Oh god yes, fuck the fucking 10 Day Being a Mum Challenge. Fuck it right in the eye.
I was tempted to start my own 10 Day Not Being a Mummy Challenge.
Day 1 - collage of pics of the positive pregnancy test I got on my first ever cycle TTC and my husband and I out on a walk looking deliriously happy because we thought we were having a Christmas baby.
Day 2 - screen shot of my WhatsApp conversation with my husband a week later when I was miscarrying and devastated and needed him to come home immediately.
Day 3 - pictures of all the non alcoholic drinks I had at my friend's wedding because I was pregnant again.
Day 4 - photocopy of the letter I had from Cardiff hospital diagnosing a pregnancy of unknown location, probable miscarriage, after heavy bleeding during what was supposed to be our summer holiday in Wales.
Day 5 - screen shot of my Fertility Friend app showing how many weeks I bled that time and how long it took my period to come back.
Day 6 - photo of all the expensive vitamins I started taking to try and stop it from happening again.

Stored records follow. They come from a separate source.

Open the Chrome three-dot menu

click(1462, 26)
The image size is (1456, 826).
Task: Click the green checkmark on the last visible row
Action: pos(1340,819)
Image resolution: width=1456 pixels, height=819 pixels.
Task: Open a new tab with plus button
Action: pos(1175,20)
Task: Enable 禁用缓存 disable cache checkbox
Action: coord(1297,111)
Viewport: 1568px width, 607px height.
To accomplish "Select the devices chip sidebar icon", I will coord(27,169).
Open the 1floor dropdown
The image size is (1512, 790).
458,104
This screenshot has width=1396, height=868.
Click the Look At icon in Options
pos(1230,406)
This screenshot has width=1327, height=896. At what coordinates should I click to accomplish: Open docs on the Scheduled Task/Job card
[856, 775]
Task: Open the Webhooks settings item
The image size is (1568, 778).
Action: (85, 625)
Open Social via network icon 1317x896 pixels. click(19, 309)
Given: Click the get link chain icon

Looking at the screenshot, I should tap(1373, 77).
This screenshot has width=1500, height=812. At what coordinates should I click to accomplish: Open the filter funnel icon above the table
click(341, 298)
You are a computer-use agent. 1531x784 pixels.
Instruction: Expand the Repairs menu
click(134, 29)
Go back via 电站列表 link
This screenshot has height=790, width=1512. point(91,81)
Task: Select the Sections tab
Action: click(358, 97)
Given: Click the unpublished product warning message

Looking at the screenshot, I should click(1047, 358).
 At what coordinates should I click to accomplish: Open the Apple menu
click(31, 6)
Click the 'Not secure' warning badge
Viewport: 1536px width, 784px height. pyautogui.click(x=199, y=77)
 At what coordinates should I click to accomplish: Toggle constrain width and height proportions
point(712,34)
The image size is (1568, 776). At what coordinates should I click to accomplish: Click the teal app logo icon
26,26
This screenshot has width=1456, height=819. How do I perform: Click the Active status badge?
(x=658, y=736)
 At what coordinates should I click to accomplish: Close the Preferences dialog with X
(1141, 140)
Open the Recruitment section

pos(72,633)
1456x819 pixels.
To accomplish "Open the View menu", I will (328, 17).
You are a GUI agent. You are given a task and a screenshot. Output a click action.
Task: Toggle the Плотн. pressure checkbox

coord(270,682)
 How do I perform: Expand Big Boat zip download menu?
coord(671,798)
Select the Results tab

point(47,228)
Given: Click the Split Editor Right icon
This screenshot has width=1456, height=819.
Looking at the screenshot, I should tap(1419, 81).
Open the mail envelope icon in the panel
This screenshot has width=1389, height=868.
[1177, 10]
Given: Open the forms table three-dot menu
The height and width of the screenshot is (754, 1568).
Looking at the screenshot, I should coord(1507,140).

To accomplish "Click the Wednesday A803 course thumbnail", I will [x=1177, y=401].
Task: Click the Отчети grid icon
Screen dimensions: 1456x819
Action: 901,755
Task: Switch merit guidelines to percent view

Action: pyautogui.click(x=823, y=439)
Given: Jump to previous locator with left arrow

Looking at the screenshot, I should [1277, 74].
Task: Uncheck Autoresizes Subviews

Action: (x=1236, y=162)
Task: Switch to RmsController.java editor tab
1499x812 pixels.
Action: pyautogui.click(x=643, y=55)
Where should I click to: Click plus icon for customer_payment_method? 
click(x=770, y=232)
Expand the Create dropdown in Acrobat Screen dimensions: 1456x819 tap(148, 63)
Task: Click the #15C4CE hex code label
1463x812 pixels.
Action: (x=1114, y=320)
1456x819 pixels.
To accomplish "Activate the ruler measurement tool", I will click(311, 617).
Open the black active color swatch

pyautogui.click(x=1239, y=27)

Day 7 - all the pregnancy tests I took the third time I was pregnant and really thought it was going to work out this time.
Day 8 - photocopy of the report from the hospital confirming that they removed "placental debris" from my uterus during an uncomplicated D&C procedure.
Day 9 - picture of my nephew who was conceived on his parents' wedding night in June and born on what should have been the due date from my second pregnancy in March, exactly 4 weeks after my D&C.
Day 10 - collage of pictures showing a picture of my uterus from the hysteroscopy I had a few weeks ago after my fourth loss, the needles I've been using to self-inject fertility drugs, me in the hospital having an intralipid injection, and all the pills I'm currently popping.
How's that for a 10 Day Trying Very Hard To Be A Mum But Finding It Very Challenging Challenge?